Quando, no albor da vida, fascinado
Com tanta luz e brilho e pompa e galas,
Vi o mundo sorrir-me esperançoso:
— Meu Deus, disse entre mim, oh! Quanto é doce.
Quanto é bela esta vida assim vivida! –
Agora, logo, aqui, além, notando
Uma pedra, uma flor, uma lindeza,
Um seixo da corrente, uma conchinha
À beira-mar colhida!
Foi esta a infância minha; a juventude
Falou-me ao coração: - amemos, disse,
Porque amar é viver.
E esta era linda, como é linda a aurora
No fresco da manhã tingindo as nuvens
De rósea cor fagueira;
Aquela tinha um quê de anelos meigos
Artífice sublime;
Feiticeiro sorrir dos lábios dela
Prendeu-me o coração; - julguei-o ao menos.
(...)
Gonçalves Dias. In: Poesia e prosa Completa. Rio de Janeiro: Nova Aguilar, 1998. p.136
Um cinturão
Graciliano Ramos
Onde estava o cinturão? A pergunta repisada ficou-me na lembrança: parece que foi pregada a martelo. A fúria louca ia aumentar, causar-me sério desgosto. Conservar-me-ia ali desmaiado, encolhido, movendo os dedos frios, os beiços trêmulos e silenciosos. Se o moleque José ou um cachorro entrasse na sala, talvez as pancadas se transferissem. O moleque e os cachorros eram inocentes, mas não se tratava disto. Responsabilizando qualquer deles, meu pai me esqueceria, deixar-me-ia fugir, esconder-me na beira do açude ou no quintal. (...)

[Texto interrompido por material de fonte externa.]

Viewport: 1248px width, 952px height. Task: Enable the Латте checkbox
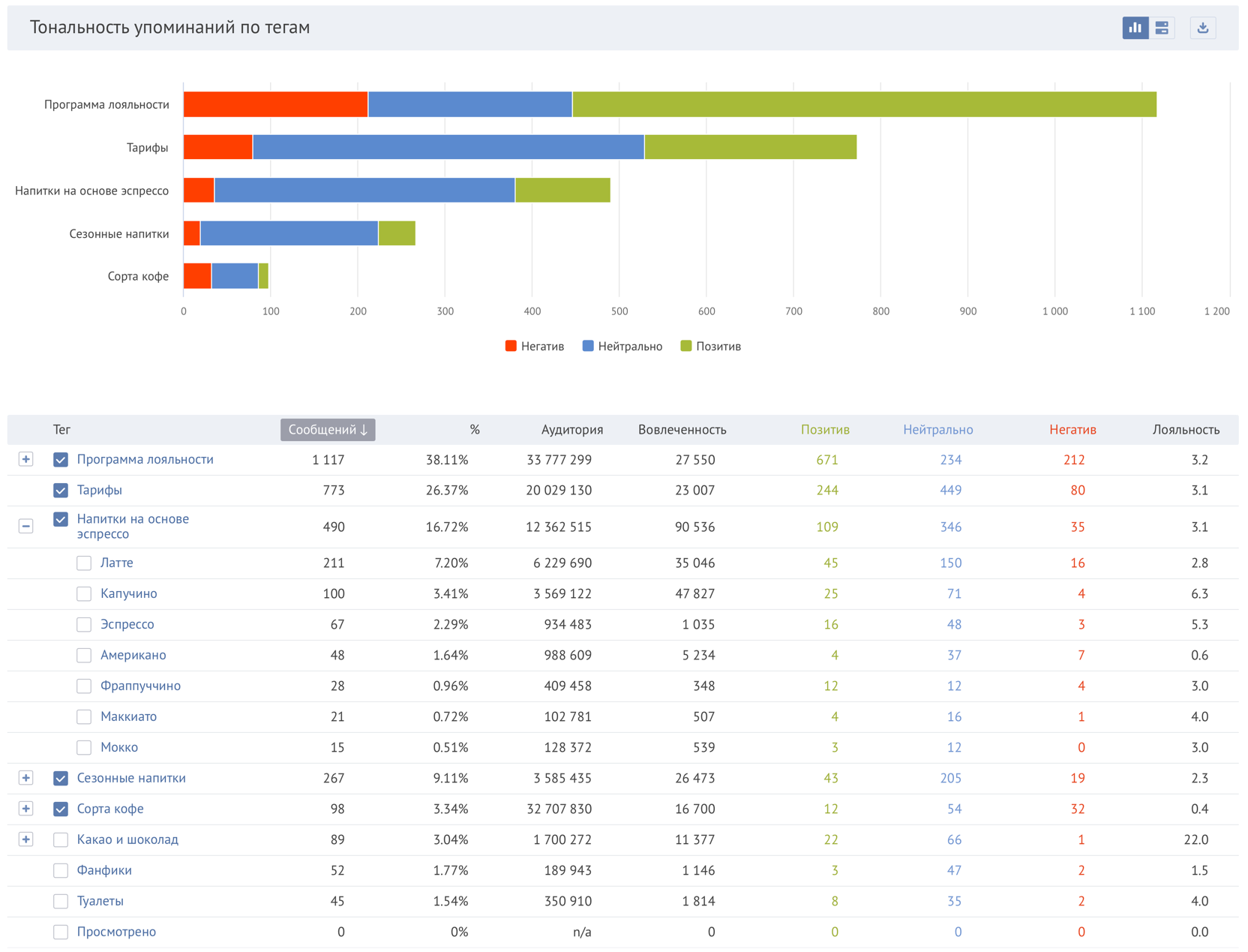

Havia uma neblina, e não percebi direito os movimentos de meu pai. Não o vi aproximar-se do torno e pegar o chicote. A mão cabeluda prendeu-me, arrastou-me para o meio da sala, a folha de couro fustigou-me as costas. Uivos, alarido inútil, estertor. Já então eu devia saber que rogos e adulações exasperavam o algoz. Nenhum socorro. José Baía, meu amigo, era um pobre-diabo. (...)
Junto de mim, um homem furioso, segurando-me um braço, açoitando-me. Talvez as vergastadas não fossem muito fortes: comparadas ao que senti depois, quando me ensinaram a carta de A B C, valiam pouco. Certamente o meu choro, os saltos, as tentativas para rodopiar na sala como carrapeta, eram menos um sinal de dor que a explosão do medo reprimido. Estivera sem bulir, quase sem respirar. Agora esvaziava os pulmões, movia-me, num desespero.
O suplício durou bastante, mas, por muito prolongado que tenha sido, não igualava a mortificação da fase preparatória: o olho duro a magnetizar-me, os gestos ameaçadores, a voz rouca a mastigar uma interrogação incompreensível.
Solto, fui enroscar-me perto dos caixões, coçar as pisaduras, engolir soluços, gemer baixinho e embalar-me com os gemidos. Antes de adormecer, cansado, vi meu pai dirigir-se à rede, afastar as varandas, sentar-se e logo se levantar, agarrando uma tira de sola, o maldito cinturão, a que desprendera a fivela quando se deitara. (...)
In: Fragmento de Infância. 32a ed. Rio de Janeiro: Record, 1998. p. 31/32
a) Indique, neste fragmento de Infância, expressões que evidenciam a alteração do olhar da criança sobre o mundo, comparado ao olhar lírico verificado no Texto 3, de Gonçalves Dias.
b) Comparando Infância, de Carlos Drummond de Andrade, e o fragmento de Infância, de Graciliano Ramos, é possível perceber marcas de linguagem comuns a que momento literário? Indique duas que lhe pareçam relevantes.